The Promised Land … of Confusion

No, That’s Not Christianity: Part 1

The word “heaven” shows up roughly 700-800 times in the Bible, depending on the translation.

Incidentally, the reason for that wide variance is that the two words from which the word “heaven” is translated – “shamayim” in Hebrew and “ouranous” in Greek – can refer to any of three distinct but related concepts that are not always best translated “heaven.” They can refer to:

1) the sky, as in Genesis 1:8; or to

2) the sun, moon and stars, collectively referred to as “the heavens,” as in Genesis 1:1; or it can refer to

3) the dwelling place of God and the angels.

(In truth, these were all essentially the same concept to ancient readers, while our modern understanding of cosmology and astronomy creates a distinction, but that’s of secondary importance here.)

Not so incidentally, in absolutely none of those hundreds of examples of the term “heaven” — in any translation of the Bible — is there a single mention of anyone going there as a disembodied “soul” or “spirit” after they die. It is never described as happening; no one ever asks for it, prays for it, hopes for it or even raises it as a possibility or a concept, and God never promises nor even hints at it.

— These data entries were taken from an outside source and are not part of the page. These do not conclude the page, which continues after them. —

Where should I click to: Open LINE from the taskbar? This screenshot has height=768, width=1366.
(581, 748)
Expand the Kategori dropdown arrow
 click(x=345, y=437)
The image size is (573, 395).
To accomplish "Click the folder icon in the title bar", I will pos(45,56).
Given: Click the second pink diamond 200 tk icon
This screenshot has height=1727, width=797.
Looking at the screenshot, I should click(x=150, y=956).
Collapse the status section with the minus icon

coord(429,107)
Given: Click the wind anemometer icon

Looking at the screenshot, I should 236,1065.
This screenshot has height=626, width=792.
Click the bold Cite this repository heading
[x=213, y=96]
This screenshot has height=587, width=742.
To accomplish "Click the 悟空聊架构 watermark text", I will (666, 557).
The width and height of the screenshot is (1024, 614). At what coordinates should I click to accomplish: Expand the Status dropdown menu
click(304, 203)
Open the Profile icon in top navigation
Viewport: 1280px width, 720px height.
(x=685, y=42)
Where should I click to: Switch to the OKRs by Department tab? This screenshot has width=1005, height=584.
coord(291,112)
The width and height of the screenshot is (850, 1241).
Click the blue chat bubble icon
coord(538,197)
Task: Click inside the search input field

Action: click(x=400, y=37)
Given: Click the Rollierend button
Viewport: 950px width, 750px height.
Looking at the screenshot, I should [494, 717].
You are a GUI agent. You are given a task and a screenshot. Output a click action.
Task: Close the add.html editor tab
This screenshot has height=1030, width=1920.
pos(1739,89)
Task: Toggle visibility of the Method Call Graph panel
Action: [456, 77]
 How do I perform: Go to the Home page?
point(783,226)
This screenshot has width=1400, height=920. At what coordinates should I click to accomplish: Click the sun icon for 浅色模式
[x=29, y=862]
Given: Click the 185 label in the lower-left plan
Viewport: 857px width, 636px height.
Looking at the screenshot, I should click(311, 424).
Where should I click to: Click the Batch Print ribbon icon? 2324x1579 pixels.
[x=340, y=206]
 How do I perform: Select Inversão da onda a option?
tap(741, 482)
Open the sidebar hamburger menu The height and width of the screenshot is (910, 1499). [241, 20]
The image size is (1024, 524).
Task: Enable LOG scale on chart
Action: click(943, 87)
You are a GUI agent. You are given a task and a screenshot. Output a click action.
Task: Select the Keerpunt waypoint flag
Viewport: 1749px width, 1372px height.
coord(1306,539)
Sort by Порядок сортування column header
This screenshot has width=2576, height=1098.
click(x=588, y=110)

The sole, rule-proving exception would be when Jesus said, “No one has ever gone into heaven except the One who came from heaven – that is, the Son of Man.” (John 3:13)

“Going to heaven” – as a concept of the afterlife (and this distinction is important) – is entirely foreign to the narrative of the Bible. You can scour the Bible from beginning to end and you will find it nowhere in all of Scripture. Not one verse, passage, chapter or book of the Bible ever makes any mention whatsoever of an afterlife in heaven.

That’s an idea native to Greek philosophy and Gnosticism, with its strict distinction between spirit and matter, and to Greco-Roman mythology: pick up the Iliad and the Odyssey and the Aeneid and other writings about the gods of Olympus and their dealings with mortals and you’ll find plenty there about Hades and Elysium and the disembodied spirits or “shades” who dwell there, or of the spirits of heroes ascending in death for apotheosis on Mount Olympus.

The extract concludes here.